→ **Excerpt provided**
—————

When do I have to start implementing the updated (September 2009) International Private Equity and Venture Capital Valuation Guidelines?
Should I apply the International Private Equity and Venture Capital Valuation Guidelines to my current fund(s) or should I apply them to the next fund I will raise?
Are the International Private Equity and Venture Capital Valuation Guidelines compliant with IFRS and US GAAP?
Why are the real option or the Ohlson models not mentioned in the International Private Equity and Venture Capital Valuation Guidelines?
Can I use a different valuation methodology relevant to a specific Investment than the ones presented in the International Private Equity and Venture Capital Valuation Guidelines?
If a significant event (e.g. a transaction, an indicative offer or significant variations in the value of the currency of the Investment expressed in the reporting currency of the fund) occurs between the reporting date and the date of production of the report, should I include this information when determining the Fair Value?
When using the price of a recent investment, should I use the post money valuation or the pre-money valuation and add cash as of the reporting date?
Can I apply the entry multiple I paid for a portfolio company to its current earning in order to determine its current Fair Value?
The International Private Equity and Venture Capital Valuation Guidelines recommend the use under certain circumstances of a taxed EBIT for the Earnings Multiple methodology. How do you calculate a taxed EBIT?
A potential buyer has made an offer for a portfolio company which is above its current carrying value. Although it is only an indicative offer, should we increase the value of this portfolio company?
When deterioration in value has occurred, can the Valuer apply a discount in tranches to the carrying value of the Investment reported at the previous reporting date to reflect the estimated decrease?
When using a P/E multiple, how should I treat earnings from associated companies when the comparator reports its investments in associates according to the equity method (I should specify that the company I’m valuing has no associated company)?
When calculating a taxed EBIT of a company being valued, how should I treat the impact of associates that are reported according to the equity method (I should specify that the company I’m using as comparator has no associate)?
Can I keep the Price of Recent Investment as an indicator of Fair Value during the year following the transaction?
Can I still apply a marketability discount for an unquoted company after calculating its Attributable Enterprise Value to determine its current Fair Value?
When using a earnings multiple, how much reliance can be placed on extracted data from a ‘distressed market’?
As an investor in a Fund, is Net Asset Value appropriate for estimating the Fair Value of the interest in the Fund?
By referring to the fact that quoted prices are indicative of the value of the company as a whole, the Guidelines appear to forbid the use of control premia.
Many of the European funds that I invest in follow the IPEV Guidelines.
Are the Guidelines suitable for use by a US fund?
When do I have to start implementing the updated (September 2009) International Private Equity and Venture Capital Valuation Guidelines?
These Valuation Guidelines should be implemented for reporting period post 1 July 2009. However this recommendation does not override contractual or regulatory requirements.

—————

→ **Written tasks**
A - Print everything from "Why are the" down to "the reporting date?" in the valuation FAQ, word for word.
B - Do these statements agree with the valuation FAQ? Answer yes or no for each, quoting the words that decide it. (i) The updated guidelines are dated September 2009. (ii) The guidelines should be implemented for reporting periods after 1 July 2009. (iii) The implementation recommendation takes precedence over contractual requirements.

→ **Recorded information**

—————

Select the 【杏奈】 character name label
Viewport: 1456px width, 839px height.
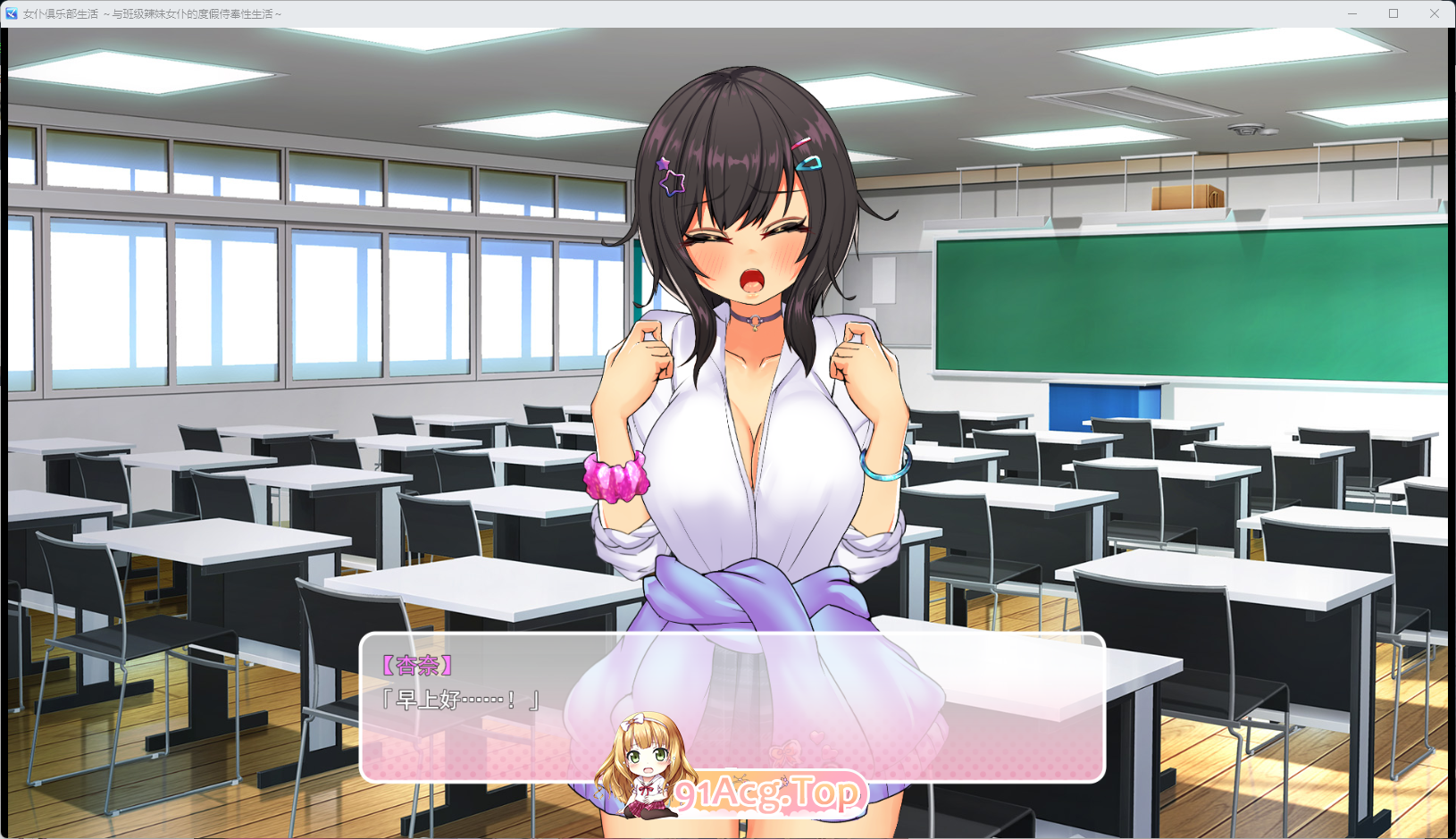coord(416,665)

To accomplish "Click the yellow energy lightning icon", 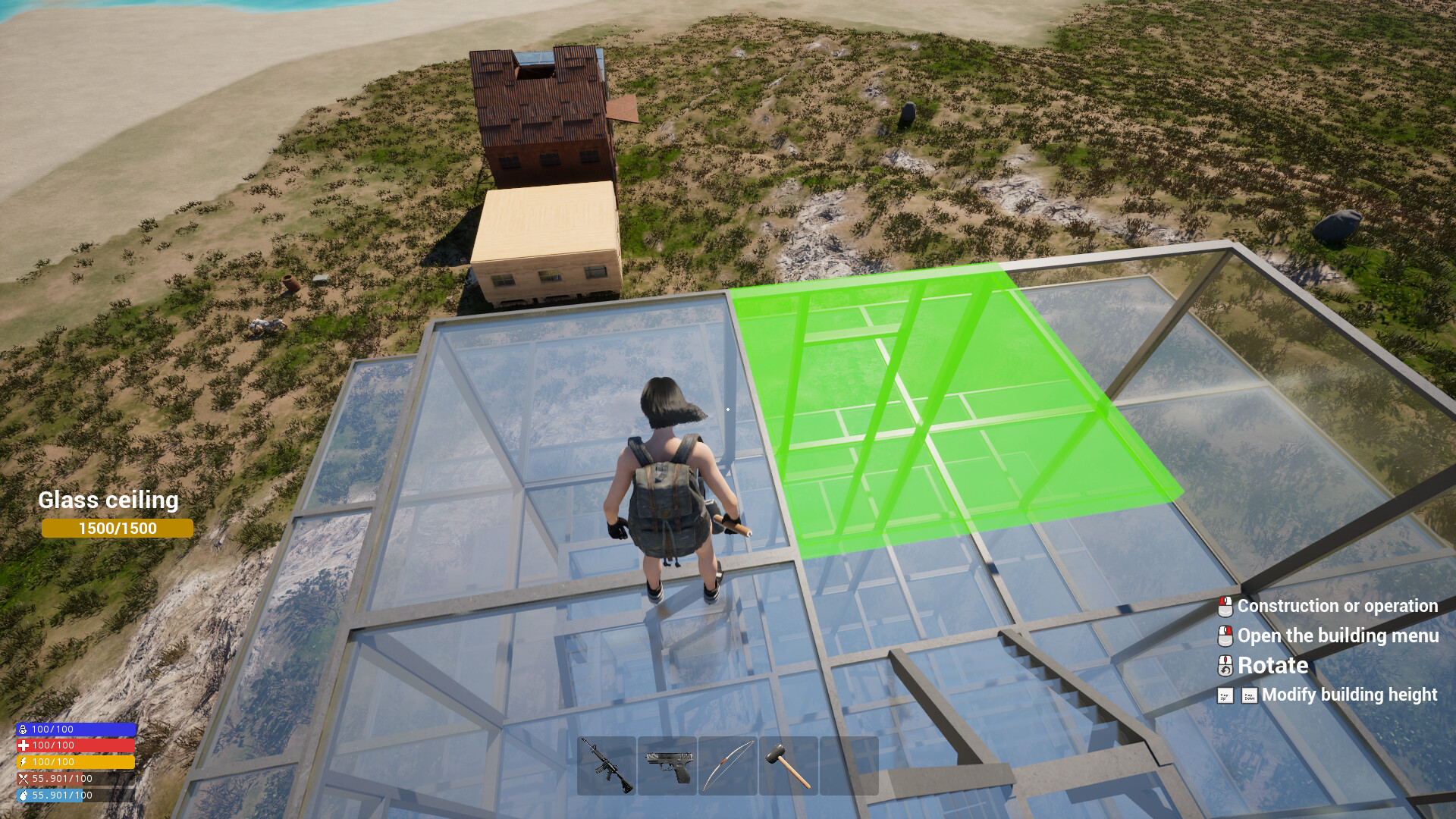I will (x=23, y=761).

—————

→ **Results**
A -
Why are the real option or the Ohlson models not mentioned in the International Private Equity and Venture Capital Valuation Guidelines?
Can I use a different valuation methodology relevant to a specific Investment than the ones presented in the International Private Equity and Venture Capital Valuation Guidelines?
If a significant event (e.g. a transaction, an indicative offer or significant variations in the value of the currency of the Investment expressed in the reporting currency of the fund) occurs between the reporting date and the date of production of the report, should I include this information when determining the Fair Value?
When using the price of a recent investment, should I use the post money valuation or the pre-money valuation and add cash as of the reporting date?

B -
(i) Yes: "the updated (September 2009) International Private Equity and Venture Capital Valuation Guidelines"
(ii) Yes: "These Valuation Guidelines should be implemented for reporting period post 1 July 2009."
(iii) No: "this recommendation does not override contractual or regulatory requirements"